- Directed by: Mark Archer
- Written by: Junior Burke Scott Fivelson
- Produced by: Mark Archer Scott Fivelson Darrell Griffin Jordan Rush
- Starring: David Carradine Michael Maloney Mariel Hemingway
- Cinematography: Tony Hettinger
- Edited by: George Kelly Jr.
- Music by: Thom Bishop
- Distributed by: Liberation Entertainment
- Release date: 1999 November 4, 2003 (DVD);
- Running time: 100 min.
- Country: United States
- Language: English

= American Reel =

American Reel is a 1999 drama film directed by Mark Archer and starring David Carradine, Michael Maloney, and Mariel Hemingway. Written by Junior Burke and Scott Fivelson, the film is set in Chicago, Illinois, though primary filming locations included Fort Wayne, Indiana, Waterloo, Indiana, and Hicksville, Ohio.

The film, which features Carradine singing five of his original songs, has been heralded as a "tailor-made" showcase of the late actor's little-known musical work.

==Synopsis==
Country singer James Lee Springer (Carradine) has just become an overnight sensation—after 20 years of trying to make it by playing every honky-tonk west (and east) of the Big Muddy. But after so many years of waiting and hoping, the only question is whether it's all worth it.

==Cast==
- David Carradine as James Lee Springer
- Michael Maloney as Jason Fields
- Mariel Hemingway as Disney Rifkin
- Marina Anderson as Commercial Director
- Larissa Borkowski as Natasha
- Troy Clark as James' Cousin
- Kevin Ferguson as Tony Marty
- Mike Leonardo as Music Video Director
- Melissa Long as Entertainment Reporter
- Willy T. Ribbs as Jason's Attorney
- Mark Schiff as Marvin Ayres
- Rebecca Shea as Legal Secretary
- Matt Socia as Blair Whiteman
- Carrie Wellman as Radio Interviewer (uncredited)

==DVD==
The DVD of the film was released in 2003 and contains interviews with the cast, and a behind the scenes gallery of photos. In 2012, the film was re-released and made available on streaming services such as Netflix and Amazon Prime Video.

==Reprises==
Though the film was initially released with little publicity, it has become appreciated by Carradine's more loyal fans, and has been screened multiple times since the actor's passing.

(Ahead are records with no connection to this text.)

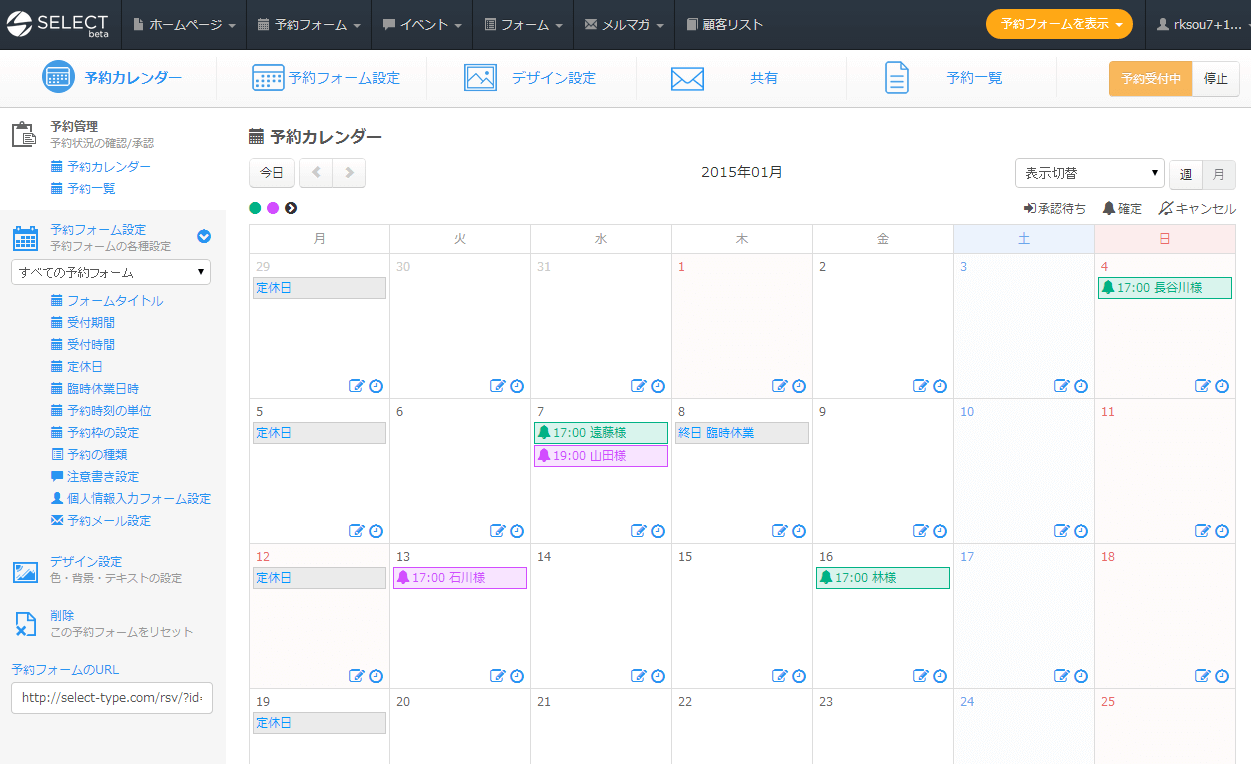Open the 予約カレンダー calendar icon tab
The height and width of the screenshot is (764, 1251).
(x=59, y=78)
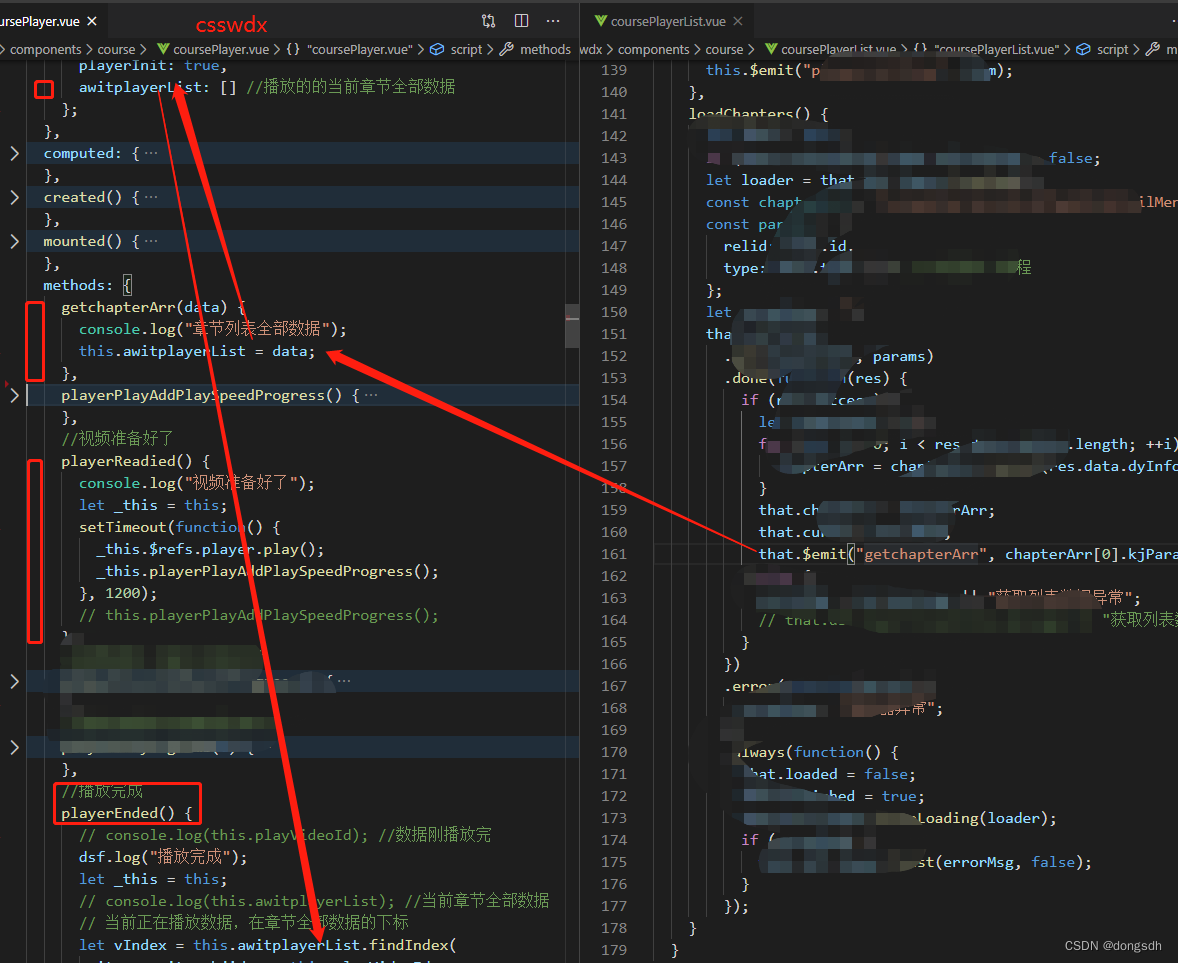The image size is (1178, 963).
Task: Select the script cube icon in the breadcrumb
Action: pyautogui.click(x=437, y=48)
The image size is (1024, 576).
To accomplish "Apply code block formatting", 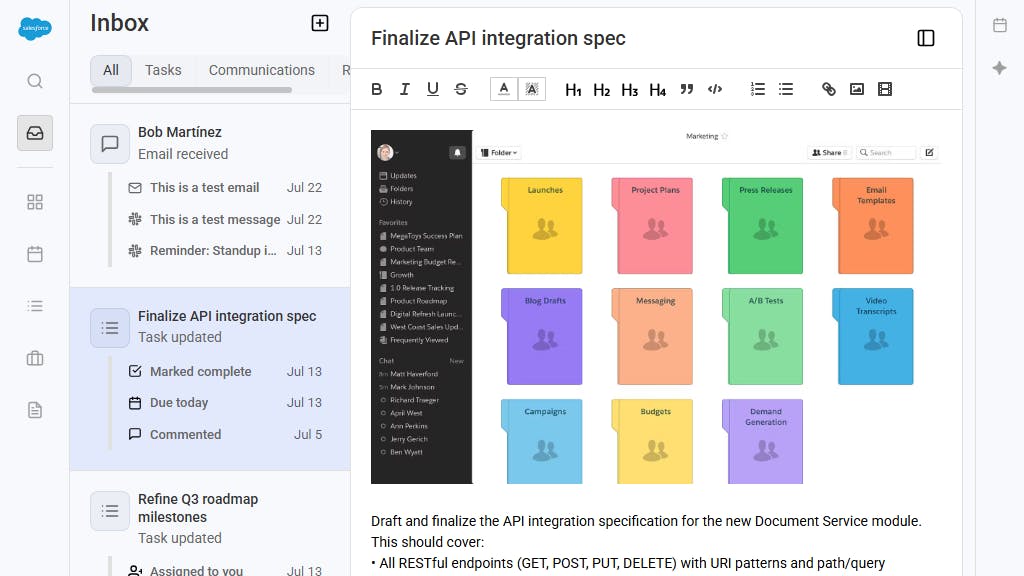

- On December 8, 2011, Quentin Tarantino's New Beverly Cinema included the film in a double screening with Kill Bill: Volume 2 as part of an annual tribute to David Carradine and his work. The film was chosen because it helped highlight Carradine's little-known musical work, and the event included performances by the re-incarnation of Carradine's musical band "The Cosmic Rescue Team.
- On September 7, 2012, the Los Angeles County Department of Parks and Recreation screened the film in Pershing Square in Downtown Los Angeles as part of the department's "Under the Sheet Music" outdoor film series.